La rencontre entre Kamel Moula et Patrick Martin, tenue dimanche en Algérie, a permis de réaffirmer la volonté des deux organisations patronales de renforcer la coopération économique entre l’Algérie et la France, à travers l’élaboration prochaine d’un plan d’action conjoint axé sur les partenariats, l’investissement et la création de valeur commune.
Le président du Conseil du renouveau économique algérien (CREA), Kamel Moula, a reçu dimanche le président du Medef, Patrick Martin, en visite en Algérie.
À l’issue de cette rencontre bilatérale, le président du CREA a souligné que « les deux organisations sont fermement convaincues de la nécessité de nouer des partenariats de proximité, ainsi que d’intensifier et de structurer le dialogue économique entre les institutions, dans un contexte international marqué par les tensions géopolitiques et les défis énergétiques et climatiques ».

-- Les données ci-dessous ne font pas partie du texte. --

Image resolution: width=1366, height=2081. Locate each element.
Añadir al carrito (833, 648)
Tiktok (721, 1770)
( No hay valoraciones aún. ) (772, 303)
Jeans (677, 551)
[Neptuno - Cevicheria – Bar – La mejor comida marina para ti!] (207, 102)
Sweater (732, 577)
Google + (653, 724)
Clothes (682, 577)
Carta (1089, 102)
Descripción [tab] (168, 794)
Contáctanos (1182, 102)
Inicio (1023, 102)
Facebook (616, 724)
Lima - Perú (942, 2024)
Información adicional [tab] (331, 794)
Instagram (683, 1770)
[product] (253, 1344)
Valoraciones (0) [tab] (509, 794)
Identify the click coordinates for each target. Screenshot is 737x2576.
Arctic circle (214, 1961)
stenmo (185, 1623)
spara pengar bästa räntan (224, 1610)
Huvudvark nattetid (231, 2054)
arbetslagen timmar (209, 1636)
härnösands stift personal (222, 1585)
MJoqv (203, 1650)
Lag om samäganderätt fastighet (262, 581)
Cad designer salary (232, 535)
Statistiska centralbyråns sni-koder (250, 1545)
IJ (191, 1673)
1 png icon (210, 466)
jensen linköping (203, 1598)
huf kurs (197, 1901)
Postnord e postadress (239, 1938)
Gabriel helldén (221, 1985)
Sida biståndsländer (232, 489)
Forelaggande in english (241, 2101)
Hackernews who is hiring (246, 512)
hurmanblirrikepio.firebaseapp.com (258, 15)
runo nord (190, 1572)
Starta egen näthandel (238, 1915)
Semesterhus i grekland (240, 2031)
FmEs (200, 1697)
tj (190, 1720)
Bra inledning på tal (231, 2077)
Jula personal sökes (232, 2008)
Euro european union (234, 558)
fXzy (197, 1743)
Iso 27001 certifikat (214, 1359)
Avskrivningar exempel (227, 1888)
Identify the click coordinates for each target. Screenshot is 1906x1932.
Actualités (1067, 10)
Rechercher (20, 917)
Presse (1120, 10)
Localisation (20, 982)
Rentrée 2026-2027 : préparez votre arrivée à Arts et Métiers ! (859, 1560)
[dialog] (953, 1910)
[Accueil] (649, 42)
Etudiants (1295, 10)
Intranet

Pour les deux organisations patronales, « il est plus crucial que jamais de renforcer des partenariats fondés sur la reconstruction de la confiance, le partage d’intérêts et l’intégration », indique le CREA dans une publication sur les réseaux sociaux. Kamel Moula et Patrick Martin « se sont engagés à élaborer, dans les plus brefs délais, un plan d’action conjoint impliquant les institutions des deux pays », précise la même source.
« La présence aujourd’hui en Algérie de Patrick Martin, président du Medef, à l’invitation de Kamel Moula, président du Conseil du renouveau économique algérien, s’inscrit dans le cadre de cet engagement visant à identifier les opportunités de convergence et à construire des perspectives communes », ajoute le CREA.
La relation économique franco-algérienne mérite, selon la même source, « d’être mieux adaptée aux enjeux du XXIe siècle ». Des centaines d’entreprises françaises, de toutes tailles, sont implantées en Algérie et travaillent en étroite collaboration avec leurs homologues algériens.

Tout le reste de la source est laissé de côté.